By Eunice on 06-02-09

Worth a listen, with a few reservations

Overall, this was a fascinating listen. The author narrated his own book, and did a good job. The story line is easy to follow and well written.

My reservations about this book are as follows: Bowden is a strong fan of Jimmy Carter and that comes through often throughout the book. If you are also a Carter fan, you will enjoy that. His descriptions of Carter and his handling of thie hostage situation are far and away more favorable than I've seen anywhere else, other than in Carter's own writings. These probably served as an important source in the writing of Bowden's book.
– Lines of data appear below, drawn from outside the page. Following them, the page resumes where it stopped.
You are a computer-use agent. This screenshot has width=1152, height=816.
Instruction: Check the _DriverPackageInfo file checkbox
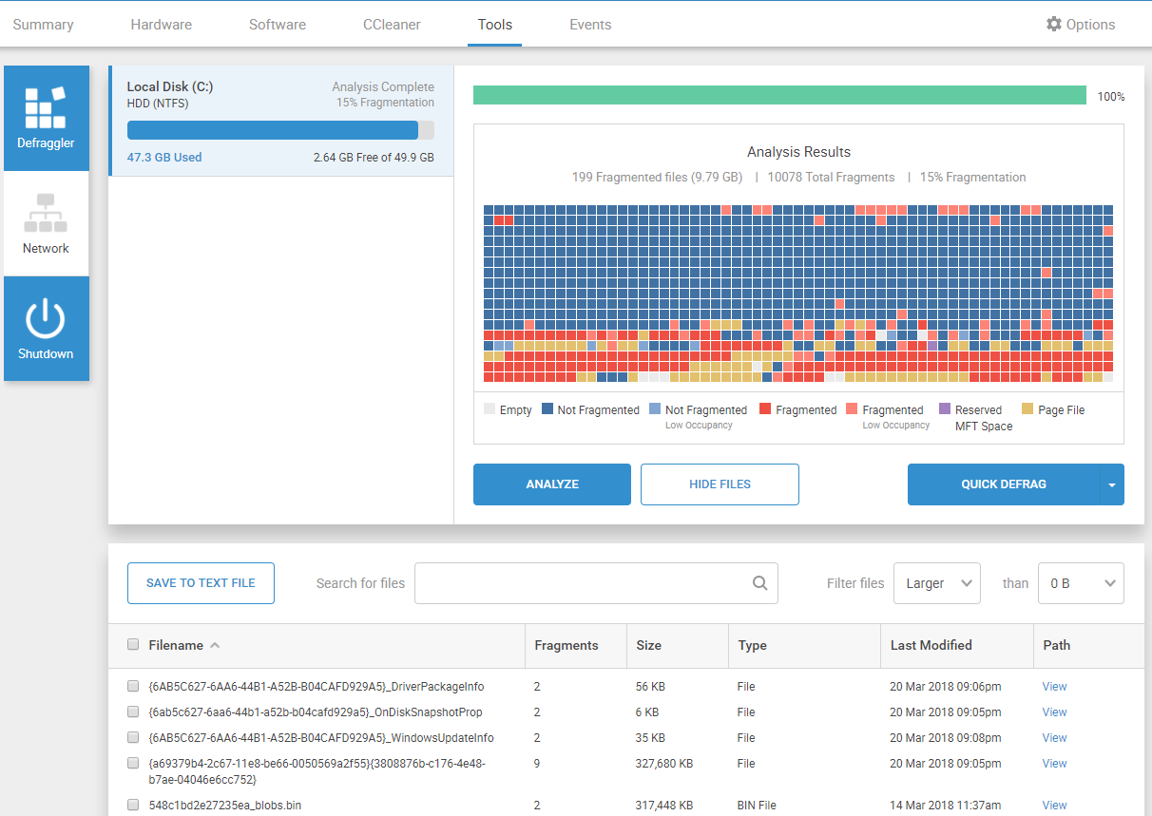[x=133, y=686]
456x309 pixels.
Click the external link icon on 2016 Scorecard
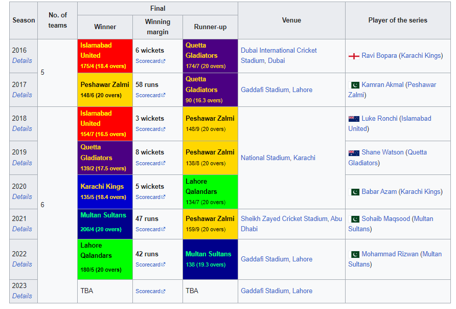pos(164,61)
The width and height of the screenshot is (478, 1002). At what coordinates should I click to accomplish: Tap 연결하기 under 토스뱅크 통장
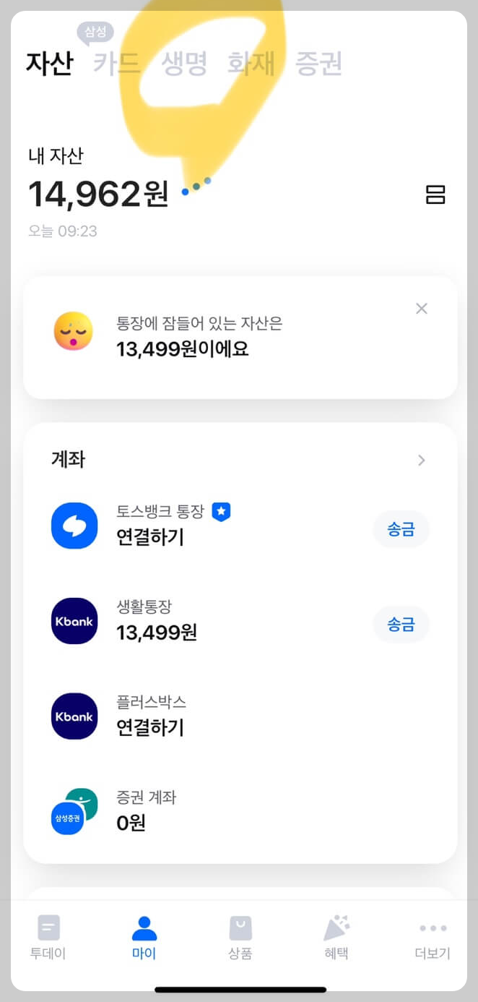[149, 539]
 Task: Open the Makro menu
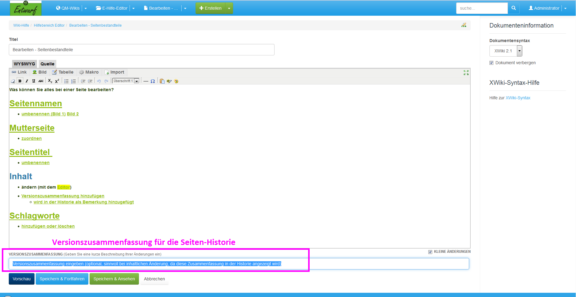[x=89, y=72]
The final chapter, which summarizes and editorializes, was the weak link. It consisted in a fair amount of great praise for Carter and absolute disdain for Reagan. When Bowden mentioned Reagan, you could even hear a disgusted change in his voice. He also got in a jab at George W. Bush, by stating that he had kept the former hostages from suing Iran for damages. I'm not a big Bush fan, but am rather tired of EVERYTHING being "his fault". The former hostages have, since their captivity, lived through the administrations of Reagan, George H.W. Bush, and Bill Clinton before reaching the "W" years. There was no mention of their legal pursuits during any of these administrations. That made the "W" jab seem like a pure piece of vindictive political correctness, and was annoying. Enough is enough on that score.

Overall, the book was a good listen, but I would not rely on it as a single source for political background of the day. "Siege of Mecca" is an excellent book from Audible which is about the takeover of Mecca's Grand Mosque by Muslim extremists in the late 70's. It is written by Yaroslav Trofimov, who deals briefly with the Carter administration and its handling of foreign policy, including the Iran hostage situation. I heartily recommend it as a companion to this book, or as a stand-alone work. It is excellent in every respect.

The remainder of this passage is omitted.